要件 1
後に続くデータの行を、最初の行から「The height and width of the screenshot is (542, 1568).」を含む行まで、そのまま出力すること。両端の行も含める。

抜粋本文
====

WOWOWのアカデミー賞特集で、公開から1年遅れで見ました。
音楽映画かと思いきや、サイコホラーな気配。
J.K.シモンズ演じるフレッチャーの顔が怖い、台詞が怖い、態度が怖い!
目のアップが怖い、顔のシワが怖い、太い二の腕が怖い、笑顔も怖い!
19歳のアンドリューはジャズドラマーを目指して、
名門シェイファー音楽学校に入学。
下級クラスで演奏していたところを、
トップクラスを率いるフレッチャーに認められ、引き抜かれる。
しかしそのクラスは鬼と化したカリスマ、フレッチャーのスパルタ地獄だった。
音程やテンポの僅かな狂いも許さないフレッチャーは
生徒に差別用語満載の罵倒を浴びせかけ、脱落させていく。
どんな理不尽にも耐えて、黙々とレッスンに励む生徒達。
フレッチャー率いるバンドは有名コンテストで優勝を重ねる。
このクラスに残り続ければ、有名バンドや老舗クラブにスカウトされ、
プロのジャズミュージシャンへの道が拓ける。
アンドリューはフレッチャーに気に入られたと思い、舞い上がるが、
フレッチャーの笑顔はレッスン開始とともに消え、徹底的にしごかれる。
このレッスンを乗り越えてこそ、チャーリー・パーカーやサッチモのような
偉大なミュージシャンを目指す道に繋がるのだ。
文字通り血の滲む練習を続け、ドラムの主演奏者の地位を掴んだ。
しかし、郊外で開かれるコンテストに向かう途中、バスがパンク。
アンドリューは急いでレンタカーを借りて会場を目指す。
僅かな遅れで会場入りするが、レンタカー会社にスティックを置き忘れ、
取りに戻って再び会場を目指す途中、無謀運転で事故を起こし、
横転した車の下から這い出して、血まみれでステージに立つ。
しかし、怪我して血だらけの手ではまともな演奏は出来ず、
ステージを離れ、学校も退学する事になってしまった。
バイトをしつつ、フラフラした生活を送りつつ、音楽を半ば諦めて
コロンビア大学入学を目指していたが、
ある時街中のクラブの演奏者の看板にフレッチャーの名前を見つけ、
聞きに入ってフレッチャーと再会する。
演奏後フレッチャーに呼び止められ、話を聞く。
フレッチャーは指導者としての思いを語り、
アンドリューをカーネギーホールでのジャズ音楽祭に出演するのバンドの
ドラマーとして誘う。

====

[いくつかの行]
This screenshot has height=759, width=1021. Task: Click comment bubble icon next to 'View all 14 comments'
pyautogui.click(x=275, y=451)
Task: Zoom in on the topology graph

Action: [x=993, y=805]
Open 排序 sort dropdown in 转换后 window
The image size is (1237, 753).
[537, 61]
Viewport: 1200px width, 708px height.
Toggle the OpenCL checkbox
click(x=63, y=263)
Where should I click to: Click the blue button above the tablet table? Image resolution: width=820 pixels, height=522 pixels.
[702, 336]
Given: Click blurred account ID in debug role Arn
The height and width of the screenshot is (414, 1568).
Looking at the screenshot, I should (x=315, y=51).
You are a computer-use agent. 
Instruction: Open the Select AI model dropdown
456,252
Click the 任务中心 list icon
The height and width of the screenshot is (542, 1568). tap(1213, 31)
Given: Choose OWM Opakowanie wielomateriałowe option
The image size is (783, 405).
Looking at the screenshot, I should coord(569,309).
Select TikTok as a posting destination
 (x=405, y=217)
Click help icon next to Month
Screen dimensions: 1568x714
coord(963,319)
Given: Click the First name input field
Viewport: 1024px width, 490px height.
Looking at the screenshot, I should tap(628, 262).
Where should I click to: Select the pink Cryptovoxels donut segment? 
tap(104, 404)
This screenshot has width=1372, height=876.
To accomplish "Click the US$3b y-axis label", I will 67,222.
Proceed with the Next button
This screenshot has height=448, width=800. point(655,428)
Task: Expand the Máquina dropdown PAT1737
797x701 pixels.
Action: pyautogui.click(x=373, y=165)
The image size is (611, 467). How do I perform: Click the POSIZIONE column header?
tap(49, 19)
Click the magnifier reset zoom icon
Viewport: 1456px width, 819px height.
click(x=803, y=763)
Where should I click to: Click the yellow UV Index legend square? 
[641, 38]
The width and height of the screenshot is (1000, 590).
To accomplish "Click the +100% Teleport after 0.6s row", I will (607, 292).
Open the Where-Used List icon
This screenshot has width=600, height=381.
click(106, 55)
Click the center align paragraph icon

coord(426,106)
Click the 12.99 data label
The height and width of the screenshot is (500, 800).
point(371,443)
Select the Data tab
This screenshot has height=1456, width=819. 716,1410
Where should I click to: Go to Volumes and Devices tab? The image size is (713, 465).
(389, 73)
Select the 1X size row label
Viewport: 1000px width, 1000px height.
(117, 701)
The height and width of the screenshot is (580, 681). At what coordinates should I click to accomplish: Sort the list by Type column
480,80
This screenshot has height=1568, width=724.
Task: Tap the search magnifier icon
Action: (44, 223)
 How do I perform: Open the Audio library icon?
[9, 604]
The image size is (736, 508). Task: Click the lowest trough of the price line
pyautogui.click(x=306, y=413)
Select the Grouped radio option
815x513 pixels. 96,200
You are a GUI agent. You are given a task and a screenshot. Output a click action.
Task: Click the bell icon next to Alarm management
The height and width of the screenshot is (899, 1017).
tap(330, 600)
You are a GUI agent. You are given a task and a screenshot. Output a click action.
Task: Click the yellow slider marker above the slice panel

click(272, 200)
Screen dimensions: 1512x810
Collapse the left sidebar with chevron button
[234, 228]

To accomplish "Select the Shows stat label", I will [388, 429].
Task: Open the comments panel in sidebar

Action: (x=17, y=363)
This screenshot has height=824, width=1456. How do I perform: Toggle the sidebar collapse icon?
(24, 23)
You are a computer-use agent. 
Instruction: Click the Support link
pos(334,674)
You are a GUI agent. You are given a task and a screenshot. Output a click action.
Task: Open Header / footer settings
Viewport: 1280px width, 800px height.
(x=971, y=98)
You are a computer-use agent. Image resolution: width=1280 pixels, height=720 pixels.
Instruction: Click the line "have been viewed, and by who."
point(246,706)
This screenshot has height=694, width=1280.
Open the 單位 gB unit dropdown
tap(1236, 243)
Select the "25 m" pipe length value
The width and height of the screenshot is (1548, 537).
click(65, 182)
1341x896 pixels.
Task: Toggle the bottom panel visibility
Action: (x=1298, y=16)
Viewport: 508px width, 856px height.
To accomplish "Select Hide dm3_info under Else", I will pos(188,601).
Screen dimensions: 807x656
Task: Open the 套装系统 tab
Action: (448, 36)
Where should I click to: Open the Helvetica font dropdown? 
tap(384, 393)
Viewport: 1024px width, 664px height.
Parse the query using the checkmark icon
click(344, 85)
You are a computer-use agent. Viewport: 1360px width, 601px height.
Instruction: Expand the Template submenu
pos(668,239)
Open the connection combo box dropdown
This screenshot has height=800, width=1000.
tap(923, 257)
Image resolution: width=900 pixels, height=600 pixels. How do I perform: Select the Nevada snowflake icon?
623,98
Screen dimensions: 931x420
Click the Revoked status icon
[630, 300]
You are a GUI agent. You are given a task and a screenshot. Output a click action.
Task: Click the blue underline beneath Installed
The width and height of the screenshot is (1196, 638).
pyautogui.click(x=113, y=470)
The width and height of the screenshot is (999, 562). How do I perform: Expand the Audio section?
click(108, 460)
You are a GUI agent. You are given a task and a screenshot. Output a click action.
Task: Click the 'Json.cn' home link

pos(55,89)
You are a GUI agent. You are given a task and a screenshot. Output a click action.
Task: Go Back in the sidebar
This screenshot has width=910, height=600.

====

要件 2
上の映画レビューから、「目のアップが怖い、顔のシワが怖い、太い二の腕が怖い、笑顔も怖い!」の語で始め、「プロのジャズミュージシャンへの道が拓ける。」の語で終わる部分を、一字も変えずに返すこと。

期待される出力 1
This screenshot has height=759, width=1021. Task: Click comment bubble icon next to 'View all 14 comments'
pyautogui.click(x=275, y=451)
Task: Zoom in on the topology graph

Action: [x=993, y=805]
Open 排序 sort dropdown in 转换后 window
The image size is (1237, 753).
[537, 61]
Viewport: 1200px width, 708px height.
Toggle the OpenCL checkbox
click(x=63, y=263)
Where should I click to: Click the blue button above the tablet table? Image resolution: width=820 pixels, height=522 pixels.
[702, 336]
Given: Click blurred account ID in debug role Arn
The height and width of the screenshot is (414, 1568).
Looking at the screenshot, I should (x=315, y=51).
You are a computer-use agent. 
Instruction: Open the Select AI model dropdown
456,252
Click the 任务中心 list icon
The height and width of the screenshot is (542, 1568). tap(1213, 31)

期待される出力 2
目のアップが怖い、顔のシワが怖い、太い二の腕が怖い、笑顔も怖い!
19歳のアンドリューはジャズドラマーを目指して、
名門シェイファー音楽学校に入学。
下級クラスで演奏していたところを、
トップクラスを率いるフレッチャーに認められ、引き抜かれる。
しかしそのクラスは鬼と化したカリスマ、フレッチャーのスパルタ地獄だった。
音程やテンポの僅かな狂いも許さないフレッチャーは
生徒に差別用語満載の罵倒を浴びせかけ、脱落させていく。
どんな理不尽にも耐えて、黙々とレッスンに励む生徒達。
フレッチャー率いるバンドは有名コンテストで優勝を重ねる。
このクラスに残り続ければ、有名バンドや老舗クラブにスカウトされ、
プロのジャズミュージシャンへの道が拓ける。